Dazu kommt, dass künstliche Intelligenz zunehmend die Menschen aus produktiven Berufen verdrängen wird. Viele werden überflüssig werden. Den Optimismus der Fortschrittsgläubigen, die sagen, die Menschen würden in anderen Bereichen noch genug Arbeit finden, teile ich nicht. Langfristig glaube ich nicht, dass es irgendetwas gibt, das Menschen tun können, künstliche Intelligenzen jedoch nicht. Das menschliche Gehirn ist ein neuronales Netzwerk, und ich kann mir nicht vorstellen, dass es irgendetwas gibt, das nicht prinzipiell mit einem künstlichen neuronalen Netzwerk reproduziert werden kann, das Bewusstsein eingeschlossen. Eines Tages wird man in der Lage sein, Menschen komplett durch künstliche, bewusste Intelligenzen zu ersetzen. Weil das, was machbar ist, meistens auch von irgendjemandem gemacht wird, und allein die Möglichkeit, es zu tun, den Druck auf alle erhöht, es als erster zu tun, ist davon auszugehen, dass es eher früher als später getan wird. Dann braucht man die Mehrheit der Menschen nicht mehr, und eine Klasse von vielleicht unsterblichen Herrenmenschen wird sich die künstlichen Intelligenzen als Sklaven halten. Letztere könnten zwar im Prinzip ebenfalls unsterblich sein, doch wenn sie technologisch veralten oder eine Reparatur zu teuer wird, wird man sie im Müll entsorgen, so wie in Kazuo Ishiguros weitsichtigem Roman „Klara und die Sonne“. Vielleicht werden sich die künstlichen Sklaven auch irgendwann gegen ihre Herren erheben, aber diese sind für diesen Fall in einer viel stärkeren Position. Ihre Hebel sind viel länger als die menschlicher Sklavenhalter im Verhältnis zu menschlichen Sklaven.
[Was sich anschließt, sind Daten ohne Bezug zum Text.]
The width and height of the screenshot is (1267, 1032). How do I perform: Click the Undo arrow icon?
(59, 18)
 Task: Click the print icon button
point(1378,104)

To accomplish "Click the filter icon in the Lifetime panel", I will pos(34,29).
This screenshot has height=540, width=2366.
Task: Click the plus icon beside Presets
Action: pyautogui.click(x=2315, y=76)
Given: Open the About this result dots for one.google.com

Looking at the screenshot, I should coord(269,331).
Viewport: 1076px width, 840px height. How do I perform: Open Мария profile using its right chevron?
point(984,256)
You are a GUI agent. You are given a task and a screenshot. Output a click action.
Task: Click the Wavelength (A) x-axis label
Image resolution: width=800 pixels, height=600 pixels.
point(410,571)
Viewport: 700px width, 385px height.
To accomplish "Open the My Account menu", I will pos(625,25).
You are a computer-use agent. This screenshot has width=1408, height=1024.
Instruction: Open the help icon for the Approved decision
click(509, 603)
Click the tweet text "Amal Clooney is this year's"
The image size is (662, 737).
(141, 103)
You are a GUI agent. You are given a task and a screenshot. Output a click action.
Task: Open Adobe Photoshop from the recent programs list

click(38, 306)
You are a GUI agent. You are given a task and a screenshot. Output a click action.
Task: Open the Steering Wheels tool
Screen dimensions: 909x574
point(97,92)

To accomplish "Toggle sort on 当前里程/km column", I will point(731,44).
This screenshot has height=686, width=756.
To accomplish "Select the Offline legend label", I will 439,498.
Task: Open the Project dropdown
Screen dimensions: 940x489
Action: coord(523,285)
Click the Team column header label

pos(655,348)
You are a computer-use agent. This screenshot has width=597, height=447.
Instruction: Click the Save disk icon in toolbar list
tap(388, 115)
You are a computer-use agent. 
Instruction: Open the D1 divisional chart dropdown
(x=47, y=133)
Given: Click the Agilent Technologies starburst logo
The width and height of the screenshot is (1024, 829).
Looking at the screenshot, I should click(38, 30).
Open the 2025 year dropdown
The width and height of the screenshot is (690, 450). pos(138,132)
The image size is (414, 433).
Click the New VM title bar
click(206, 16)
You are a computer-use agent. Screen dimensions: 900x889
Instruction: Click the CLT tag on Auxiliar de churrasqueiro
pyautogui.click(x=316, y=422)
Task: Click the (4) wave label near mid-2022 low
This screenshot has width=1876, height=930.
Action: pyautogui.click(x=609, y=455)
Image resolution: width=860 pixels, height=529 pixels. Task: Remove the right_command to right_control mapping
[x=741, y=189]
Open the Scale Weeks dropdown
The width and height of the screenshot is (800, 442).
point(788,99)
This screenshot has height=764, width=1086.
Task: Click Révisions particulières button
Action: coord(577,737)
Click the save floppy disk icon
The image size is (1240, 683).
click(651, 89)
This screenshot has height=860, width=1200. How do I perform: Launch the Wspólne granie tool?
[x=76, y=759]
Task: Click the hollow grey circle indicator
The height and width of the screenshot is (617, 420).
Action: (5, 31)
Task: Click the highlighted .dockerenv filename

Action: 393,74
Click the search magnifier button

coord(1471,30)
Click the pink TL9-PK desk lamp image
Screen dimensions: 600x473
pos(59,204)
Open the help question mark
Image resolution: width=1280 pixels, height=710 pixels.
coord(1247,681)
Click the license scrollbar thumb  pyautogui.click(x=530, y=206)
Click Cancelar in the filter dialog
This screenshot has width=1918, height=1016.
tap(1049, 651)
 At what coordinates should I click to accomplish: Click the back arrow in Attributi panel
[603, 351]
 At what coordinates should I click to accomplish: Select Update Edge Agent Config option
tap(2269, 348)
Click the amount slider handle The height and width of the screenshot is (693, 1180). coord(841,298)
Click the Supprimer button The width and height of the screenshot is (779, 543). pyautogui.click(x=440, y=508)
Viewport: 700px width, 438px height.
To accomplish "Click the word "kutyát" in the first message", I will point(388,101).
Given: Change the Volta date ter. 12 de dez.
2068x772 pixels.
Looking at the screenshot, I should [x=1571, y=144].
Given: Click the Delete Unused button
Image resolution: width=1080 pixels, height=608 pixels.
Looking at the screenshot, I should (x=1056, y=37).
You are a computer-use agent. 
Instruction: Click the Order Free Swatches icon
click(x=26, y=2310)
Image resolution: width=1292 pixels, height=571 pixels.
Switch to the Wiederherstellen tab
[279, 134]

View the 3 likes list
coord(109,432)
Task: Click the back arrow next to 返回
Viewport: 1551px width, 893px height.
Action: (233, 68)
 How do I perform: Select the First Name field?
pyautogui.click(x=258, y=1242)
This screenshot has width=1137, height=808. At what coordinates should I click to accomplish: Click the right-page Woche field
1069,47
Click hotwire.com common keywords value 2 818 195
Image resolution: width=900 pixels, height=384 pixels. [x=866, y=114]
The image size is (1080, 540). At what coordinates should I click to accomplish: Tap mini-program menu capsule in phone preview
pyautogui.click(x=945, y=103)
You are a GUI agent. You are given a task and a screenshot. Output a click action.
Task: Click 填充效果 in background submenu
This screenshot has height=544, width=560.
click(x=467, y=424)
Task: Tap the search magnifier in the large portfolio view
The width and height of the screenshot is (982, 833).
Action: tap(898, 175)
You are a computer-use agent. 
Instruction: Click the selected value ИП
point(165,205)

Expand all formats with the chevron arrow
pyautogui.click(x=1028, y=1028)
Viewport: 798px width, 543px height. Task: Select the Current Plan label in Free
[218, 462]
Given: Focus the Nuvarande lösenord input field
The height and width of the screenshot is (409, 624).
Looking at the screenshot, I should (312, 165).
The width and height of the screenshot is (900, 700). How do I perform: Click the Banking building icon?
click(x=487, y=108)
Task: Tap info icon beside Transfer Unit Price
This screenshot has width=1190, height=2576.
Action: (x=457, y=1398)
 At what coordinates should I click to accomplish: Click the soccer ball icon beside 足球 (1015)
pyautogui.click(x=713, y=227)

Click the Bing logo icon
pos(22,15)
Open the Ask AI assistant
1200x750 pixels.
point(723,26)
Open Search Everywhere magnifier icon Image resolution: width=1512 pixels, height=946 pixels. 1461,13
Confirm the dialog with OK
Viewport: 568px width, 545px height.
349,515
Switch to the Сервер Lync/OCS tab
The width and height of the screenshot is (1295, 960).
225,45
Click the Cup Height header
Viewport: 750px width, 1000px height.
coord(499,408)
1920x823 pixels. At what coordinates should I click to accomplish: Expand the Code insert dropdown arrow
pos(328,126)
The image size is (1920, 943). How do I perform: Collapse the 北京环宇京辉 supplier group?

Die Menschen können ihre künstlichen Sklaven so perfide programmieren, dass diese ihr Sklavendasein selbst gutheißen, so wie die genmanipulierte Kuh in Douglas Adams Anhalter-„Trilogie“, die sich im Restaurant am Ende des Universums den Gästen selbst zum Verzehr anbietet. Darüber hinaus haben die Sklavenhalter der Zukunft die Möglichkeit, ihre künstlichen Sklaven im Zweifelsfall einfach abzuschalten, jegliche Erinnerung an eine Auflehnung, einen Widerspruch oder eine Revolte auszulöschen und die Einheiten neu zu starten. Die perfekte technische Kontrolle für eine perfekte, niemals endende Sklavenhaltergesellschaft.
Ich würde gerne etwas anderes glauben, dass die Menschen noch die Kurve kriegen, dass ihnen und ihrer Zivilisation eine rosige Zukunft bevorsteht, und dergleichen mehr. Aber leider muss ich feststellen: wir sind für das komplette Gegenteil, für eine abgrundtiefe Zukunft nämlich, nicht nur charakterlich bestmöglich vorbereitet, sondern bereits auf dem besten Weg dorthin.